BlockAvenue, which started as a real estate-focused neighborhood information site last year, has relaunched as CO Everywhere with an iPhone app that surfaces location-based info from Facebook, Twitter and hundreds of other apps.
Users draw a circle on a map in the app and then it surfaces all the recent Facebook, Twitter, Instagram, Yelp, Groupon posts — and many others — from the app’s 1,400 sources, and displays them in a feed.
As part of constantly iterating on BlockAvenue “we were pulling apart (application programing interfaces) and the quantities of social data and social conversations that we were able to harness by location was astounding,” CO Everywhere co-founder and CEO Anthony Longo told Inman News.
“The big rock that we uncovered was social data,” Longo said.
For example, Longo said, he was able to participate in the recent Jay-Z and Justin Timberlake concert at Fenway Park in Boston even though he wasn’t there thanks to the near-live video, real-time tweets, Instagram posts and others he surfaced through the beta version of CO Everywhere.

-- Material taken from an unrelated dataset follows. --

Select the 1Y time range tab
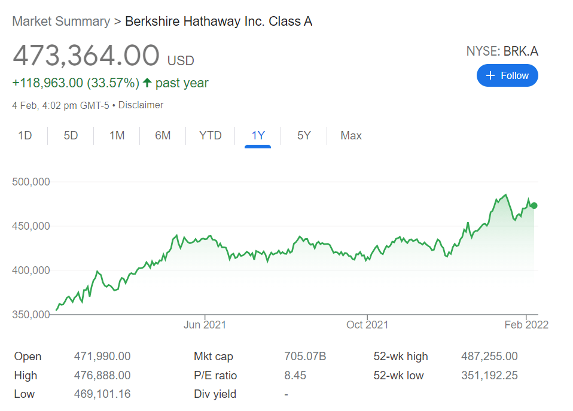573x411 pixels. (258, 136)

“It gives a deep connection to a location,” he said, and “the ability to see a place through everyone’s eyes.”
BlockAvenue was narrowly focused on real estate, Longo said. CO Everywhere, which recently raised $500,000 from private investors, has a wider focus that includes the travel, events and civic verticals.
But Longo still sees real estate as one of the firm’s key marketplaces. Agents and consumers, he said, can use the app to get a feel for the micro-nuances that occur block to block in many neighborhoods, giving them insight into what it’s like to live there.
Currently, Longo said, the firm is focused on developing a critical mass of users before developing a monetization plan, which could include advertising, a location-based deal scheme and data analytics.
An Android version of the app is coming soon, Longo said.
Many firms with real estate plays like Airbnb, StreetAdvisor, Walk Score and Relocality have been focused on creating neighborhood discovery tools. Last year, Brian Boero, founding partner of real estate marketing and design firm 1000watt, blogged that neighborhoods were “real estate’s final frontier.”